Fireflies shed their worst selves and are reborn as solstice paramours, radiant and forgiven.

The reductionist nature of insect mating—carnivorous females chomping down on decapitated, still-humping males—lays our own courtship foibles bare. But imagine fireflies blinking out human courtship complaints, the evening air filled with semaphore for “I love you but I’m not in love with you” or “I thought we were on a break.” Firefly lights are pure sentiment, as guileless as a kid’s note passed in class to a crush: “Do you like me? Check one: Yes? No? Maybe so?” The blinking light says,

Yes.

Every kid gets the bright idea one night: “I’ll fill a jar with fireflies, and I’ll keep them in my room, and they’ll blink and blink, just for me.” It never works. It’s hard to catch enough to fill the gaping maw of a mayonnaise jar, and even if you do, they just wander on the glass, deprived of female stimulation and refusing to blink. They crawl through the holes you punch in the top. If you persist in bringing them into your room, they die in days. You can’t put fireflies in a jar. Your dreams of a luminescent harem will never come to fruition. You have to let them go.

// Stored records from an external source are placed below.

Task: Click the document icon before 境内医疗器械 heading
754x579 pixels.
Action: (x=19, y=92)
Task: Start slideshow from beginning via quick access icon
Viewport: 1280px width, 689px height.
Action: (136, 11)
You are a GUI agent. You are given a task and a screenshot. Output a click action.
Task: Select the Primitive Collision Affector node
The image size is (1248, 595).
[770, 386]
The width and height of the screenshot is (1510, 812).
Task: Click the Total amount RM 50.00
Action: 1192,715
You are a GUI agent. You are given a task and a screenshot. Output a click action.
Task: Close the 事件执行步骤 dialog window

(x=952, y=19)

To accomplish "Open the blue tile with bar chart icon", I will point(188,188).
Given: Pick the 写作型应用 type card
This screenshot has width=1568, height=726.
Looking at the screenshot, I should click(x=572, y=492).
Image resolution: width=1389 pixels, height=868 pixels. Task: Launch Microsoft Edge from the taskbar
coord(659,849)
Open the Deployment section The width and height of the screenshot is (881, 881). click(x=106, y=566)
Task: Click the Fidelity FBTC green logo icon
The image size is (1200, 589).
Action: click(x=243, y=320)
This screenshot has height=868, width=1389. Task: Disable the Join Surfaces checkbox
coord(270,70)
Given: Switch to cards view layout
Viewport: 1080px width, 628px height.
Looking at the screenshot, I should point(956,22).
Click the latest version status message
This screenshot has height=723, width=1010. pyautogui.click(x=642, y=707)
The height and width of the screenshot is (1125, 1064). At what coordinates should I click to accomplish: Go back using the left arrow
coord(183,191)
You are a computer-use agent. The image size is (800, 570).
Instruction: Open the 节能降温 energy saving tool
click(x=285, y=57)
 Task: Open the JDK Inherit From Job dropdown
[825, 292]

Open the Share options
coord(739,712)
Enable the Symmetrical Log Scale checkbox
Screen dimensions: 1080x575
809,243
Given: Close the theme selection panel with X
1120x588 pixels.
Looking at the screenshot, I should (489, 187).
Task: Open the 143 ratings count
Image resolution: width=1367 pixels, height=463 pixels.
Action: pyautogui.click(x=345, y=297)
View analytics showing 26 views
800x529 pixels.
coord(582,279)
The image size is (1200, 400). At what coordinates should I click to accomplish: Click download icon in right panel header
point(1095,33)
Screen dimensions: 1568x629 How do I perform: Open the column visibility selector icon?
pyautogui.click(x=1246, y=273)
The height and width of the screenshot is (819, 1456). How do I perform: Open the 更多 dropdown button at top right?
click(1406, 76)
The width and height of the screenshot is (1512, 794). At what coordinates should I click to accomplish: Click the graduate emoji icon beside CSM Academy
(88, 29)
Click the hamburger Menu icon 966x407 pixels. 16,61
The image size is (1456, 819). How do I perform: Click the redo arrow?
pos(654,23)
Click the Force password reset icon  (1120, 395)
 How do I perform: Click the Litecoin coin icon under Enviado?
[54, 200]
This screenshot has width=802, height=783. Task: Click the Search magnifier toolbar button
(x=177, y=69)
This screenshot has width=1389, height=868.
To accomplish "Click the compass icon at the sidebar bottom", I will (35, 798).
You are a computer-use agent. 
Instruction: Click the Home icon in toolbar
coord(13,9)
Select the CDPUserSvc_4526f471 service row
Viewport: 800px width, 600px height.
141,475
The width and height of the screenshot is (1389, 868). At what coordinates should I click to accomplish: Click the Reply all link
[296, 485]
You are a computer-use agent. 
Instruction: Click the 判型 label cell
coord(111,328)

We make that same mistake in summer loves, whether it means insisting on a ring or saying “friend me” come September. Don’t mistake the lamplight of fireflies with the slow, sparkle-less glow of marriage and commitment, the cold glow of the TV screen while dishes clink in the background with the incandescent magnesium flare of an illicit tryst at the playground. Fireflies only live for two weeks. You will have to let them go, but don’t think about that when the world is sunblock-luscious and lemon stick-wonderful. Scoop around them gently and lift them out of the air. They’ll fly away. Make a wish when they do. But now marvel at them, glowing softly in the palm of your hand.